Das Prostatitissyndrom Ejakulatveränderungen und Auswirkungen auf die Fertilität

ZusammenfassungEntzündungen und Infektionen des männlichen Genitaltrakts stellen einen wichtigen und potentiell therapierbaren Faktor männlicher Subfertilität dar. Voraussetzung einer exakten Bewertung von Ejakulatveränderungen ist eine standardisierte Diagnostik. Dies gilt in besonderem Maße für die verschiedenen Formen des Prostatitissyndroms. Verschiedene entzündungs- und infektionsbedingte Veränderungen des Ejakulats wurden beim Prostatitissyndrom gefunden und sollen die Ejakulatqualität mindern.Neben den Auswirkungen von Leukozyto- und Bakteriospermie werden heute insbesondere Entzündungsmediatoren wie Zytokine oder reaktive Sauerstoffspezies als relevante Pathomechanismen diskutiert. Zunehmend wird versucht, diese Parameter in die Diagnostik zu integrieren. Klinische Studien zur Ejakulatqualität bei den verschiedenen Formen des Prostatitissyndroms sind uneinheitlich.

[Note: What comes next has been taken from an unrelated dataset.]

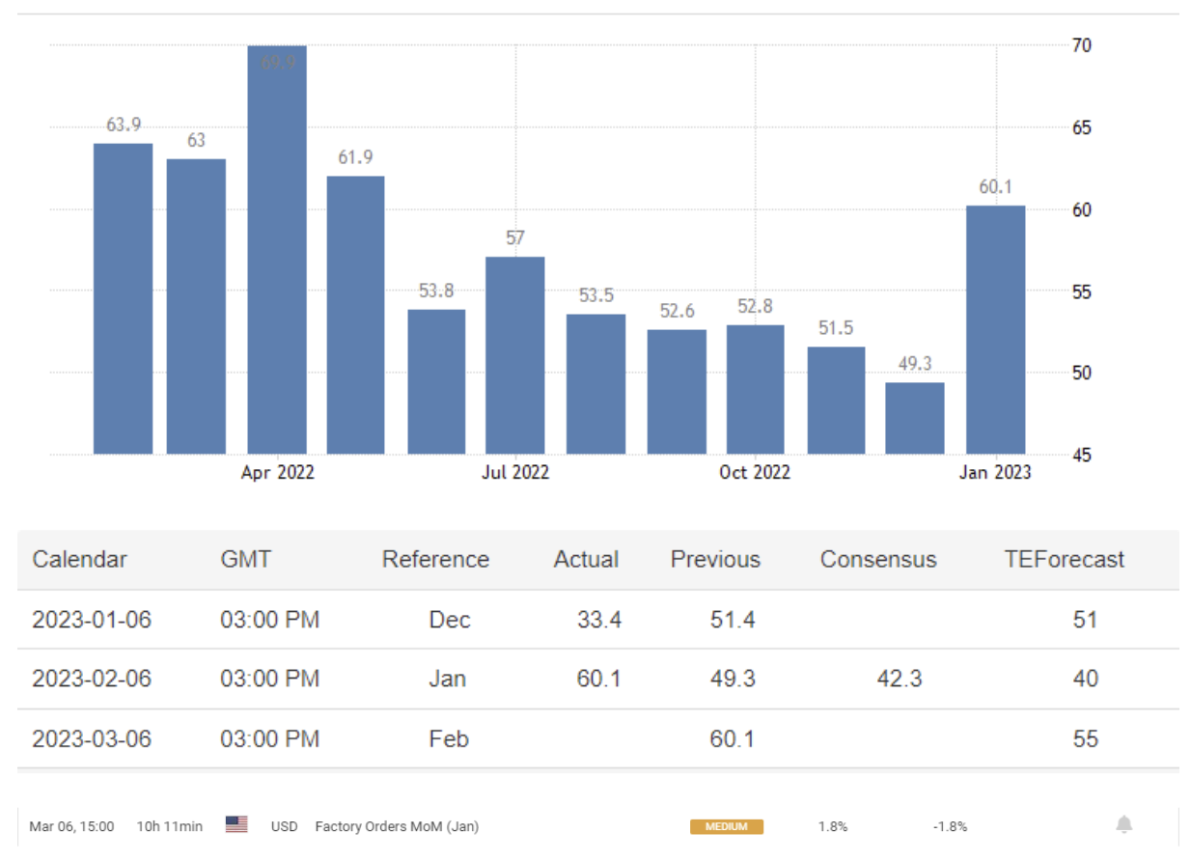
Task: Click the Consensus column header
Action: point(877,560)
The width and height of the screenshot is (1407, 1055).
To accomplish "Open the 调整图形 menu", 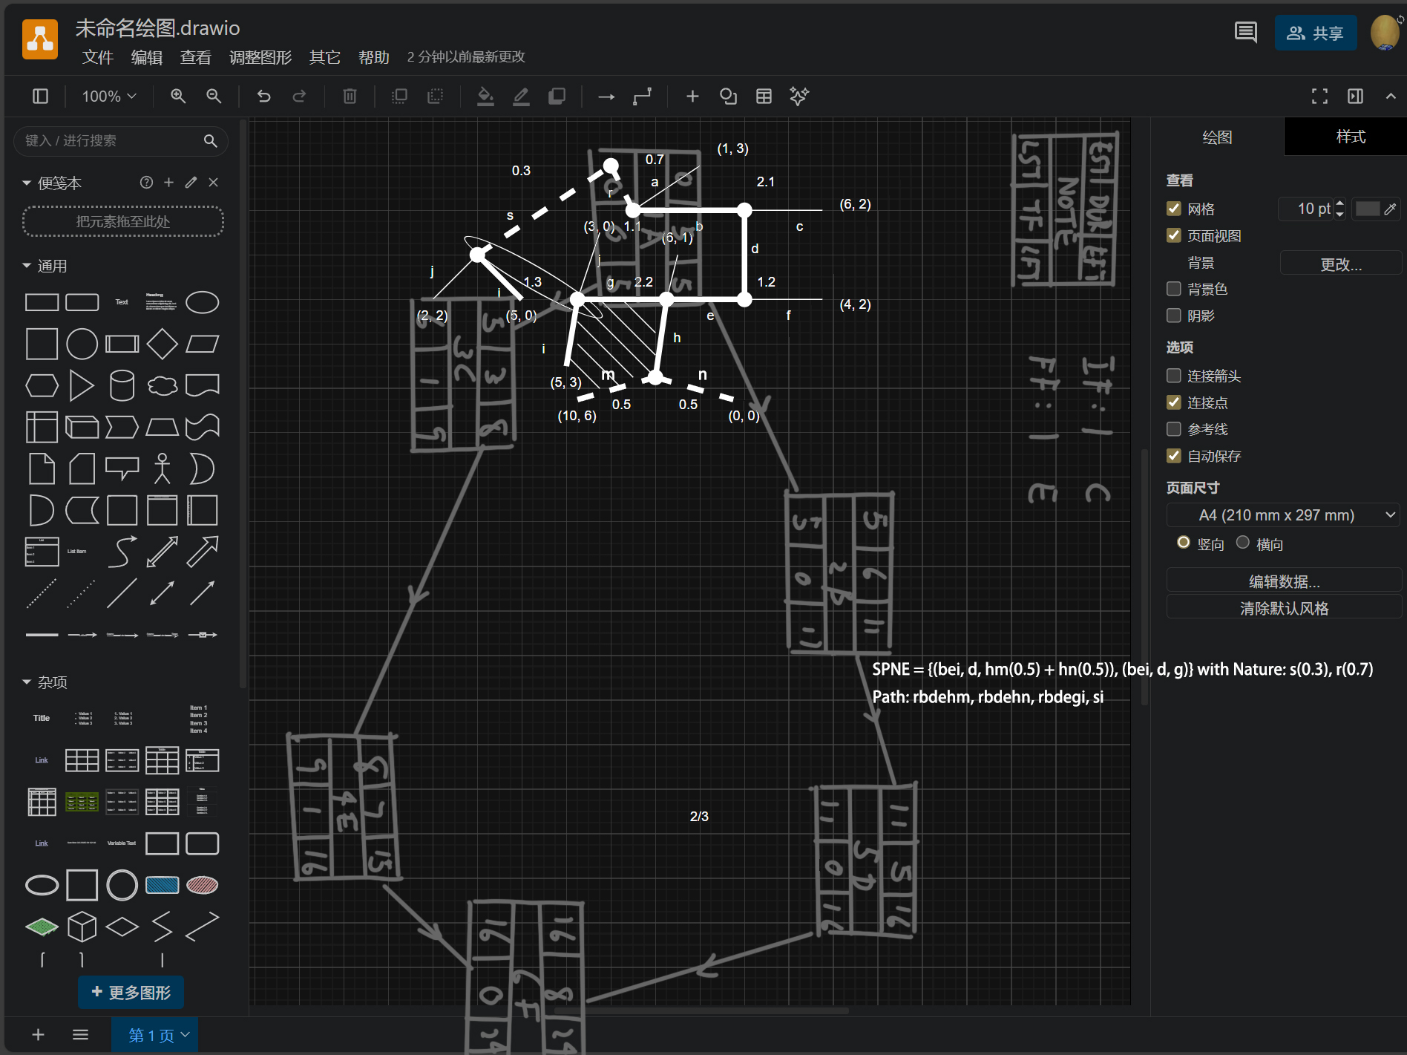I will coord(260,57).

Als therapeutische Option ist bisher nur die antimikrobielle Therapie ausreichend beschrieben. Entscheidend für die Zukunft wird die Integration funktioneller und molekularer Parameter für die Definition einer Interaktion zwischen urogenitaler Entzündung und männlicher Fertilität sein.AbstractInflammation and infections of the male reproductive tract represent an important factor in male infertility that is potentially responsive to successful therapy. A standardized diagnostic procedure is a prerequisite for the exact evaluation of alterations of ejaculate specimens, especially in cases of the different forms of the prostatitis syndrome. Several alterations in ejaculate due to inflammation and infection have been identified that have a negative impact on the quality of sperm. Besides the influence of leuko- and bacteriospermia, the effect of inflammatory mediators, such as cytokines and reactive oxygen species (ROS), are being discussed as relevant pathomechanisms.These parameters just recently were incorporated into the conventional range of diagnostic criteria. Clinical studies that investigate the quality of ejaculate in the different forms of the prostatitis syndrome yielded contradictory results. Only antimicrobial therapy has been sufficiently described as a therapeutic option. In the future, it will be decisive to include novel functional and molecular parameters to define an interaction of urogenital infection and male infertility.